● Aim of the task
Please copy the lines below exactly, from the first one through the line showing "2011 (397, 2190)".

● Provided material
▼

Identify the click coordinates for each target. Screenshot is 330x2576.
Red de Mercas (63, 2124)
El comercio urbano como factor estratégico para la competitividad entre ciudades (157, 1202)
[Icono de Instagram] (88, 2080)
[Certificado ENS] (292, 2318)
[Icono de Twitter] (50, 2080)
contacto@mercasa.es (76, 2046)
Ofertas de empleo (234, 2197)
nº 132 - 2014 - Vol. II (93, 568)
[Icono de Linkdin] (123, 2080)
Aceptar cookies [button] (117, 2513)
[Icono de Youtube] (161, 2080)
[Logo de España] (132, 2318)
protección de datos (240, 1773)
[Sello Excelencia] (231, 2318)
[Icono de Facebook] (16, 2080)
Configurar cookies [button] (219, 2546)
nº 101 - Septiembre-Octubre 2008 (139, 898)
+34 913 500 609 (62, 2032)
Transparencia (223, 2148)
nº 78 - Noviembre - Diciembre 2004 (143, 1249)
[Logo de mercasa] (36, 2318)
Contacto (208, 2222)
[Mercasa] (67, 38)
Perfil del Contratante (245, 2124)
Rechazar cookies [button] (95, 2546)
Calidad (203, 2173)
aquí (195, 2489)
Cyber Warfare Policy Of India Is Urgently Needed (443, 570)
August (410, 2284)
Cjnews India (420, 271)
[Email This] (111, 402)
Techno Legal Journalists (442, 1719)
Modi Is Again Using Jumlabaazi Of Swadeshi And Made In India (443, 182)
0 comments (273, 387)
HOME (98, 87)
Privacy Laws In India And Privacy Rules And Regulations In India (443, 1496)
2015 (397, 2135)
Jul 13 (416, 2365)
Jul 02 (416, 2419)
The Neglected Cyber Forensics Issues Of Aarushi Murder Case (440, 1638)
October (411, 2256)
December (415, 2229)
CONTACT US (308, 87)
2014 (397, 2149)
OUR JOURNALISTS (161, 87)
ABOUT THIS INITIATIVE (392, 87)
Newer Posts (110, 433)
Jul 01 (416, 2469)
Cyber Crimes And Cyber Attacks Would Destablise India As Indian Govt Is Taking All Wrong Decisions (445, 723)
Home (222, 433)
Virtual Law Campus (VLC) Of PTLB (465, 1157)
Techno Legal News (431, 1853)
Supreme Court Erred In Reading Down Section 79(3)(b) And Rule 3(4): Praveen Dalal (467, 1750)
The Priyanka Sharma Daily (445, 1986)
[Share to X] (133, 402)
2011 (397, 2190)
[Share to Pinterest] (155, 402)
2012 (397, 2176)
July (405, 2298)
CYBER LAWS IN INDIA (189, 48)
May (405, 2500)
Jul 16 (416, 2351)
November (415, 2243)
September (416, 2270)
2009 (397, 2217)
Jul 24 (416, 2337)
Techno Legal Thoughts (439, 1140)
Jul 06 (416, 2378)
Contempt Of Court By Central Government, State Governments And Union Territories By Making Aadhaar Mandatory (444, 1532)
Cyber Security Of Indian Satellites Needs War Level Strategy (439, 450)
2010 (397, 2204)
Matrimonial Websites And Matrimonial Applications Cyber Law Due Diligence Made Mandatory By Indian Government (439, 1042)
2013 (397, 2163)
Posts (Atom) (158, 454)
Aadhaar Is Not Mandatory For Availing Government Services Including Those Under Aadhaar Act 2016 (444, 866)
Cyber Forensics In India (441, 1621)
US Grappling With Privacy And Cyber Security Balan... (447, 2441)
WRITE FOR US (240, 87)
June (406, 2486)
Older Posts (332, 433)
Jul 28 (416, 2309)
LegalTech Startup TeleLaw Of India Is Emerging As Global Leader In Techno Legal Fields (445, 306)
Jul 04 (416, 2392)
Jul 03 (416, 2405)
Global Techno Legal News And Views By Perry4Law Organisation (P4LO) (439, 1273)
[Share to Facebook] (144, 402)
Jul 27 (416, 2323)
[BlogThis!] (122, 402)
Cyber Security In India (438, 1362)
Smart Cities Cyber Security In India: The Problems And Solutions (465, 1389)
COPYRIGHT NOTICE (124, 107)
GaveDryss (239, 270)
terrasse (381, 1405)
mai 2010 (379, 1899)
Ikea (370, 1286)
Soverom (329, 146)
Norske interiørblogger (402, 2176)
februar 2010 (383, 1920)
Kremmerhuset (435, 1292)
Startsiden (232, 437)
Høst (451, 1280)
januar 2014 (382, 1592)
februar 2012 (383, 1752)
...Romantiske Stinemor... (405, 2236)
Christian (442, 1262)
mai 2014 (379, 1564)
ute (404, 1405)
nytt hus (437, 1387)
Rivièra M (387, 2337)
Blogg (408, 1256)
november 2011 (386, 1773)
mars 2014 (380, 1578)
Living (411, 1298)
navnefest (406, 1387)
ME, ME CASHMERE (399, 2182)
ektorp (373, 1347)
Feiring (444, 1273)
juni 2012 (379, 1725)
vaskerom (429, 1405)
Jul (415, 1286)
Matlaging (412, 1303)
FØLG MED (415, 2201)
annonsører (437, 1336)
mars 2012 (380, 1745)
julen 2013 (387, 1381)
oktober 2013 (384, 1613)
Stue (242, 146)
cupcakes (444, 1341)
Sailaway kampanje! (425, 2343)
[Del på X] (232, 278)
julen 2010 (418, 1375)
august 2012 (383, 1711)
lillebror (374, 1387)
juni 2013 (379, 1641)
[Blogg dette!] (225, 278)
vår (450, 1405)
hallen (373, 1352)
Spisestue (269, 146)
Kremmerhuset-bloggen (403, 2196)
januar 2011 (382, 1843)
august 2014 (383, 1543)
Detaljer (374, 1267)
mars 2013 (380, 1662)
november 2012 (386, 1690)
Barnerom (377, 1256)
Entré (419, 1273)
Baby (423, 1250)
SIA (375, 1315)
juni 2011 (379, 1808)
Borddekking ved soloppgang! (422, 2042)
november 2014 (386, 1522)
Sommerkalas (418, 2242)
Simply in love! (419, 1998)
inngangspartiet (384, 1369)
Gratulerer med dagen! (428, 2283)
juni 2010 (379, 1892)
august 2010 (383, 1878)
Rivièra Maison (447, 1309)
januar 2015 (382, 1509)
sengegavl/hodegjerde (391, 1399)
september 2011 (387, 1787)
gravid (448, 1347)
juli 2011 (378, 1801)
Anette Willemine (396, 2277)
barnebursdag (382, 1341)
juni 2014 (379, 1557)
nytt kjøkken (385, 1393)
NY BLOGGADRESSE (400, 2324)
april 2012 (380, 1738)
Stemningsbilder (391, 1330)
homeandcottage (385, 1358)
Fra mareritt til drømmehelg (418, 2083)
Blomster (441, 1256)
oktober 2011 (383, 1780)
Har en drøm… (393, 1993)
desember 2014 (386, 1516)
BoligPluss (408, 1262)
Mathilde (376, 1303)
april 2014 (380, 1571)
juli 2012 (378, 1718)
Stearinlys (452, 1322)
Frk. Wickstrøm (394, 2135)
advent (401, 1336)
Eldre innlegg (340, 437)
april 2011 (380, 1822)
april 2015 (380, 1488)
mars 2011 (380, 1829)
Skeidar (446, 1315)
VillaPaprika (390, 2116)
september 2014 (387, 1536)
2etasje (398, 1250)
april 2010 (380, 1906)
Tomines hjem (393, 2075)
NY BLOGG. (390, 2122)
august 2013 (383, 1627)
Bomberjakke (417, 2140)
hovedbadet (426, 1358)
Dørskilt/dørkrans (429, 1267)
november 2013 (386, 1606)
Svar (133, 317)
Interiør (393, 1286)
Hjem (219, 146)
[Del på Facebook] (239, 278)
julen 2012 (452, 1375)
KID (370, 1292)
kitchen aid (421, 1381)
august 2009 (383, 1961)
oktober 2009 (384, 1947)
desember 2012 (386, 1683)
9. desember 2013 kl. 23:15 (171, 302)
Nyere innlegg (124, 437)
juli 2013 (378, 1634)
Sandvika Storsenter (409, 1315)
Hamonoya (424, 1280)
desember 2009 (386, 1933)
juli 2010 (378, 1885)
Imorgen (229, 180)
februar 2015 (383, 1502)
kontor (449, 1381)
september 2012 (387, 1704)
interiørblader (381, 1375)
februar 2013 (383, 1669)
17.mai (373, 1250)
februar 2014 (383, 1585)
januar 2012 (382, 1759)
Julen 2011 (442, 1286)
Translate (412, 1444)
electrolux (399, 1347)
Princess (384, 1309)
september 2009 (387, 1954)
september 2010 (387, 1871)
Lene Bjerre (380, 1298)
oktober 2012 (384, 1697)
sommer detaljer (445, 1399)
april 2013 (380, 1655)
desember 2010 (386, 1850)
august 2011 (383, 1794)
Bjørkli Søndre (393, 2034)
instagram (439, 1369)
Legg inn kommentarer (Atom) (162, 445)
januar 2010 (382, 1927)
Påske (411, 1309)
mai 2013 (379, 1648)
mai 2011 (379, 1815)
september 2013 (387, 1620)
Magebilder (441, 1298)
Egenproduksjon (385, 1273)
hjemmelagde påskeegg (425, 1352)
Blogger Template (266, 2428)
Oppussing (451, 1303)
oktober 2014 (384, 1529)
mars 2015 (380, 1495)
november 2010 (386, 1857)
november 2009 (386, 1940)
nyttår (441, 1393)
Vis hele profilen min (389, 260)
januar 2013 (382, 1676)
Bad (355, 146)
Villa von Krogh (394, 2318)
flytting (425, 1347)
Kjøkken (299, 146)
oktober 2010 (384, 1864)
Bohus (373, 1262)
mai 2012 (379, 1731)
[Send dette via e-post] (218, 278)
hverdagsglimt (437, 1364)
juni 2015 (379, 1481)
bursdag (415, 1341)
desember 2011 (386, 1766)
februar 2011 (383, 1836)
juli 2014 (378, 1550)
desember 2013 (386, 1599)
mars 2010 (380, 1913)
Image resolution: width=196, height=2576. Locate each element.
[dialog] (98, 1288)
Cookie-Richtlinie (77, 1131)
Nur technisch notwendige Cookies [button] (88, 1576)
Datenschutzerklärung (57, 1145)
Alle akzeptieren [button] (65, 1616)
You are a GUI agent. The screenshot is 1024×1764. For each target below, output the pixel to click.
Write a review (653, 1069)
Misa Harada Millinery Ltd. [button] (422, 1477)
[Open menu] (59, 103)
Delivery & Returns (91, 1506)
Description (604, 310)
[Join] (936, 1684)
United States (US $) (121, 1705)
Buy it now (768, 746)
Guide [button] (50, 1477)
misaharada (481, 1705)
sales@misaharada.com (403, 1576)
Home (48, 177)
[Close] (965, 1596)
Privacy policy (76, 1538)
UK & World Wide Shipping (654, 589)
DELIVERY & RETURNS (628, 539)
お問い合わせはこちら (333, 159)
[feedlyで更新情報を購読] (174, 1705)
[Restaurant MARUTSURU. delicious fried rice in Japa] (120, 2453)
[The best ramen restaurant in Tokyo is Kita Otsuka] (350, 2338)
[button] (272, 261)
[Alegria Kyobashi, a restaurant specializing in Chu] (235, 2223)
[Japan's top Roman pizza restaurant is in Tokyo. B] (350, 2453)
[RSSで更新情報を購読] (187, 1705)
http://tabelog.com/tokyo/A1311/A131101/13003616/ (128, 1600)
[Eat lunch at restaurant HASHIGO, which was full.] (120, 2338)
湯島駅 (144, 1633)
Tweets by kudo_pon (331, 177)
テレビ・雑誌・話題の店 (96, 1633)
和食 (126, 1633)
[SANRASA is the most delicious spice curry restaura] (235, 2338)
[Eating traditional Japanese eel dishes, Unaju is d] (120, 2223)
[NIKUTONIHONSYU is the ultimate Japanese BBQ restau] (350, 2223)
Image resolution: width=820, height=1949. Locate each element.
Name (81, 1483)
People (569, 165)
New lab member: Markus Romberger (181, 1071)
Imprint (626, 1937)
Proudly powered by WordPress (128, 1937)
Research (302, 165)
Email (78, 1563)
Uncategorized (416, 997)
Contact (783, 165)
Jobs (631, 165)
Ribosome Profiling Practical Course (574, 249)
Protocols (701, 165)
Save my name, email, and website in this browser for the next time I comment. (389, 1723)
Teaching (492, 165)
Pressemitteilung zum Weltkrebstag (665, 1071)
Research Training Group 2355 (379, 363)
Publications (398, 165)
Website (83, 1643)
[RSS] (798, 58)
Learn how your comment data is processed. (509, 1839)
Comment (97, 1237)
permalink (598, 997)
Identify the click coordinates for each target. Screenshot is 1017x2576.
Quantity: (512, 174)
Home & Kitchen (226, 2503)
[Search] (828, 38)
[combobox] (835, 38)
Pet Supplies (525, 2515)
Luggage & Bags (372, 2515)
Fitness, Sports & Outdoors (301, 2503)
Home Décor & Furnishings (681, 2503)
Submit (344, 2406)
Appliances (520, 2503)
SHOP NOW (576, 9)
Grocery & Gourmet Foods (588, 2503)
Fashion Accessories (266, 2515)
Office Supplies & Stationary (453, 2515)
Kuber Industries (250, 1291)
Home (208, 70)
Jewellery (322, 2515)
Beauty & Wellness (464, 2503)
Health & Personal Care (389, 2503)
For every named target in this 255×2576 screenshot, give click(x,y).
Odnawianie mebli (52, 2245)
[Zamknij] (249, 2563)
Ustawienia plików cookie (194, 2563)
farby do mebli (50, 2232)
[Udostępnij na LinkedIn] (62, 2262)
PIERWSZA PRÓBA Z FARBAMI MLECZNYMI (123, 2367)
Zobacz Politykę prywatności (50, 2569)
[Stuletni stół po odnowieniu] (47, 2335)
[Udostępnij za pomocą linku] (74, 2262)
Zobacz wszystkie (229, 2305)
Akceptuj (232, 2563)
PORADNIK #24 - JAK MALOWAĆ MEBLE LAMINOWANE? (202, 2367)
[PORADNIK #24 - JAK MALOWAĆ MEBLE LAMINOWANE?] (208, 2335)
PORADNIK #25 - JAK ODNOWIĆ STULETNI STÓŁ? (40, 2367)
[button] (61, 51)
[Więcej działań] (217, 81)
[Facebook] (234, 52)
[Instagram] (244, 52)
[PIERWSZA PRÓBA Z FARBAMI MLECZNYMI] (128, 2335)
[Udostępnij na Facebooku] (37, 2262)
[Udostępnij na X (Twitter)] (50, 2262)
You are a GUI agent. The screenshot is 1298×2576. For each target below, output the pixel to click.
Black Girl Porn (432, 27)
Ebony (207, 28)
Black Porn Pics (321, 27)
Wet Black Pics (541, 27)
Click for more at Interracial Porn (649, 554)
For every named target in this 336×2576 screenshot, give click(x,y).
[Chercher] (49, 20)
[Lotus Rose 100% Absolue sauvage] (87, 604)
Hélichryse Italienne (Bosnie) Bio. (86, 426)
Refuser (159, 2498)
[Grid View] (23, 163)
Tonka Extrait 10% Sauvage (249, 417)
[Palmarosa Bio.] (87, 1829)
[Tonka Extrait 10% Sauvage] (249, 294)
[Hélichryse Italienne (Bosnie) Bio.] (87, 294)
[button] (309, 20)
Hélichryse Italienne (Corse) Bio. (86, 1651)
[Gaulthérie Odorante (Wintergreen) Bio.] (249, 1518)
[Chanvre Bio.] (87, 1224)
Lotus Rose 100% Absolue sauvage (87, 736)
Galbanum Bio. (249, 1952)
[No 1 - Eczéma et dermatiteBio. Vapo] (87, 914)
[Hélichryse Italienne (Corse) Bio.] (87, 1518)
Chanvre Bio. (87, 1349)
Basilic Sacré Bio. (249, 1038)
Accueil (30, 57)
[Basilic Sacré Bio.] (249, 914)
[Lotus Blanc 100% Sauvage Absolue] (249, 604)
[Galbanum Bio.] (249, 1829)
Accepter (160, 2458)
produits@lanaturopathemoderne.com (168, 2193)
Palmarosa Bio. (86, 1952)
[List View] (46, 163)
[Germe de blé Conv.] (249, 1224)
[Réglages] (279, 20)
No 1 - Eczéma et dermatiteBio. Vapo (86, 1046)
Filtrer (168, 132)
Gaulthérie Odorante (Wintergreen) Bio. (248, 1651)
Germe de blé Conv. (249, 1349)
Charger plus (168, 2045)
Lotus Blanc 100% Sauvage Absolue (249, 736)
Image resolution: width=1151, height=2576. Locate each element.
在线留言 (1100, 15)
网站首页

▲

● Exercise result
Identify the click coordinates for each target. Screenshot is 330x2576.
Red de Mercas (63, 2124)
El comercio urbano como factor estratégico para la competitividad entre ciudades (157, 1202)
[Icono de Instagram] (88, 2080)
[Certificado ENS] (292, 2318)
[Icono de Twitter] (50, 2080)
contacto@mercasa.es (76, 2046)
Ofertas de empleo (234, 2197)
nº 132 - 2014 - Vol. II (93, 568)
[Icono de Linkdin] (123, 2080)
Aceptar cookies [button] (117, 2513)
[Icono de Youtube] (161, 2080)
[Logo de España] (132, 2318)
protección de datos (240, 1773)
[Sello Excelencia] (231, 2318)
[Icono de Facebook] (16, 2080)
Configurar cookies [button] (219, 2546)
nº 101 - Septiembre-Octubre 2008 (139, 898)
+34 913 500 609 (62, 2032)
Transparencia (223, 2148)
nº 78 - Noviembre - Diciembre 2004 (143, 1249)
[Logo de mercasa] (36, 2318)
Contacto (208, 2222)
[Mercasa] (67, 38)
Perfil del Contratante (245, 2124)
Rechazar cookies [button] (95, 2546)
Calidad (203, 2173)
aquí (195, 2489)
Cyber Warfare Policy Of India Is Urgently Needed (443, 570)
August (410, 2284)
Cjnews India (420, 271)
[Email This] (111, 402)
Techno Legal Journalists (442, 1719)
Modi Is Again Using Jumlabaazi Of Swadeshi And Made In India (443, 182)
0 comments (273, 387)
HOME (98, 87)
Privacy Laws In India And Privacy Rules And Regulations In India (443, 1496)
2015 (397, 2135)
Jul 13 (416, 2365)
Jul 02 (416, 2419)
The Neglected Cyber Forensics Issues Of Aarushi Murder Case (440, 1638)
October (411, 2256)
December (415, 2229)
CONTACT US (308, 87)
2014 (397, 2149)
OUR JOURNALISTS (161, 87)
ABOUT THIS INITIATIVE (392, 87)
Newer Posts (110, 433)
Jul 01 (416, 2469)
Cyber Crimes And Cyber Attacks Would Destablise India As Indian Govt Is Taking All Wrong Decisions (445, 723)
Home (222, 433)
Virtual Law Campus (VLC) Of PTLB (465, 1157)
Techno Legal News (431, 1853)
Supreme Court Erred In Reading Down Section 79(3)(b) And Rule 3(4): Praveen Dalal (467, 1750)
The Priyanka Sharma Daily (445, 1986)
[Share to X] (133, 402)
2011 (397, 2190)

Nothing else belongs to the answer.